Thursday, June 26, 2008


When a magazine interviewer once rather contemptuously asked me to comment on and justify some lyrics I'd written, my first instinct was to avoid rationalisation, and so to buy time asked for examples of song lyrics for which he had great admiration. By chance, this led me to something really quite profound.

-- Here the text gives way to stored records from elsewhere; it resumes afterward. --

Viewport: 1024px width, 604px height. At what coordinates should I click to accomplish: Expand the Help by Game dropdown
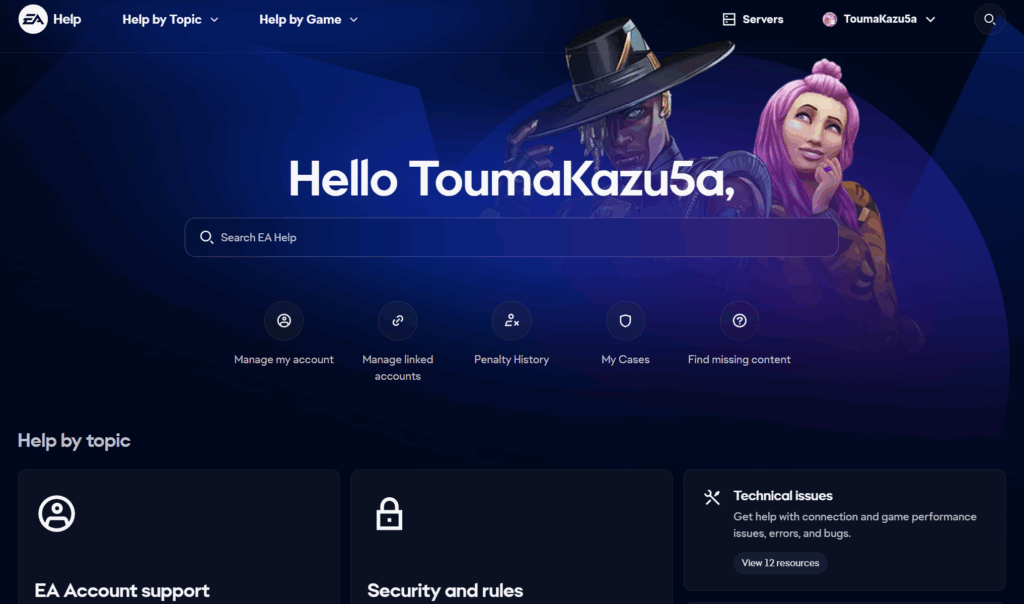pyautogui.click(x=308, y=20)
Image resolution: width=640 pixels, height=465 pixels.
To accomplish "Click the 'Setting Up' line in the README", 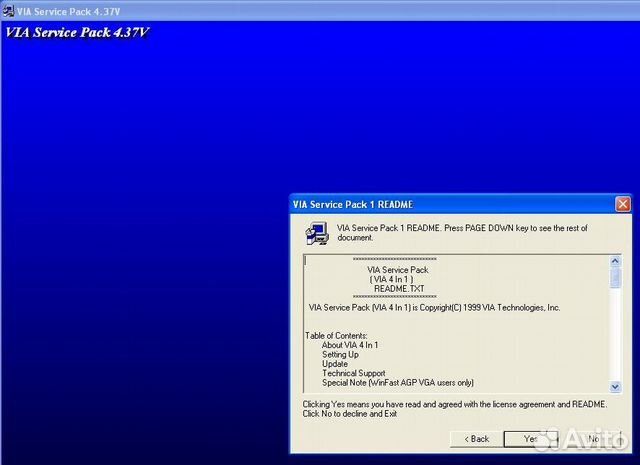I will (340, 354).
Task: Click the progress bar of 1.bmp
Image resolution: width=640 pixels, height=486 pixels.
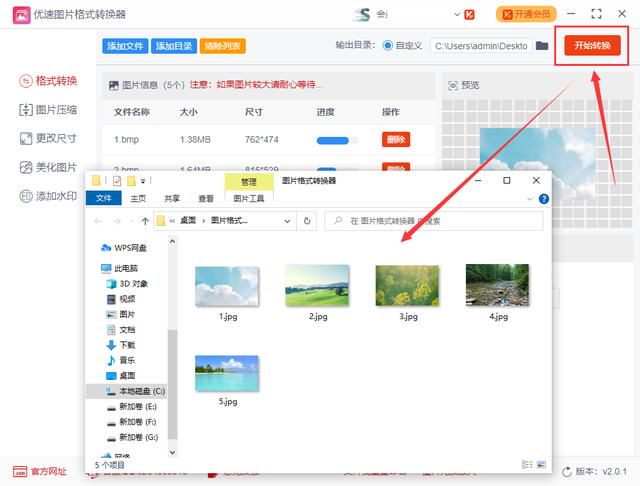Action: [337, 140]
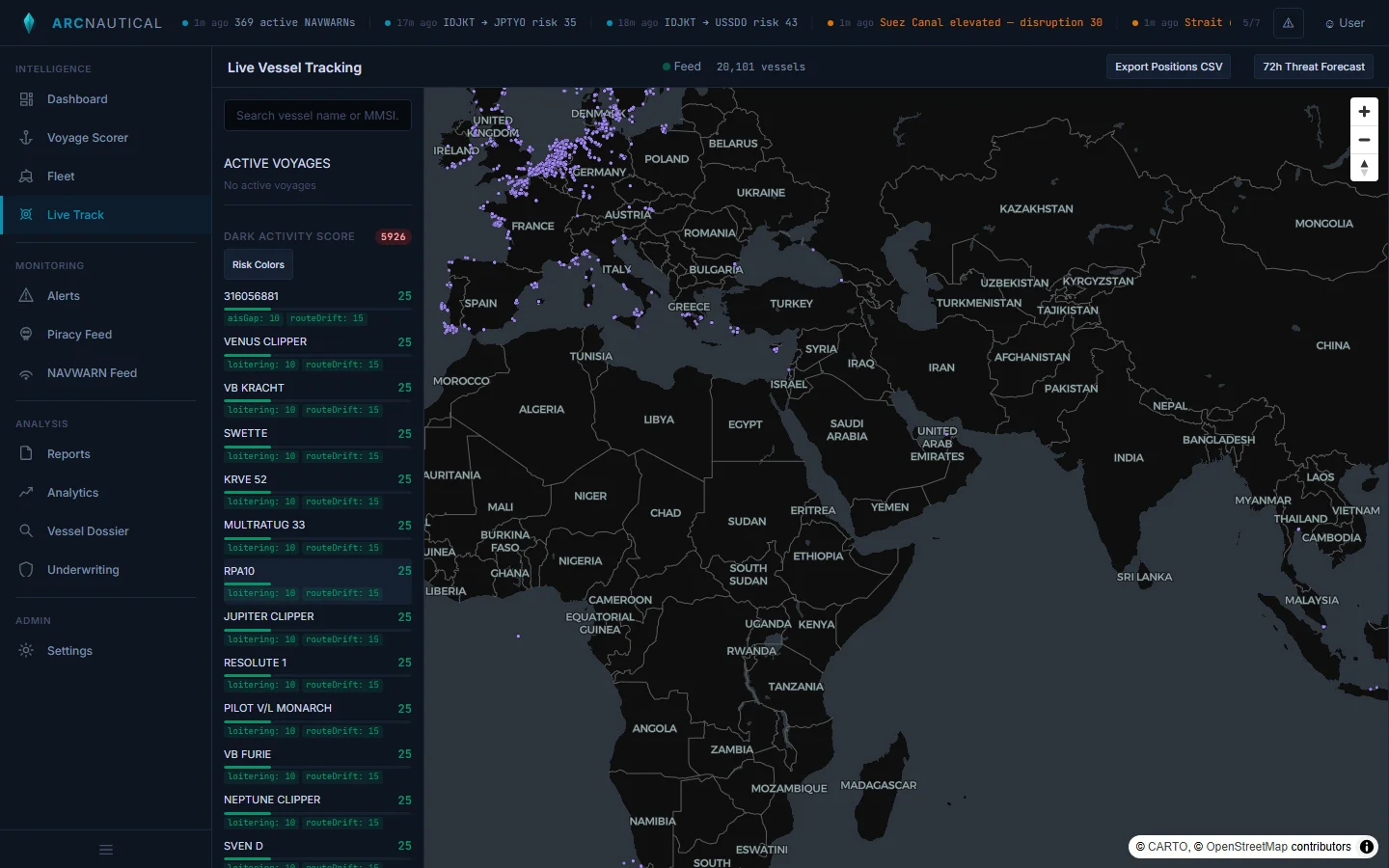
Task: Select the NAVWARN Feed signal icon
Action: (x=26, y=373)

'When you got a job to do, you gotta do it well,
You gotta give the other fellow hell!'

When you ask an open-ended question like this, there's a tendency to wonder what our own response would be. And as I saw the poor chap shift in his seat, I also tried to think of songs I liked and then in vain to think of good bits. It was awful. I couldn't think of one single lyric that I wasn't embarrassed to quote from aloud. He was clearly having the same problem because after a few minutes' squirming mumbled, 'Kurt Cobain... Jim Morrison... Paul McCartney.......' - and he a music journalist! I insisted on examples and he point blank refused to mention any!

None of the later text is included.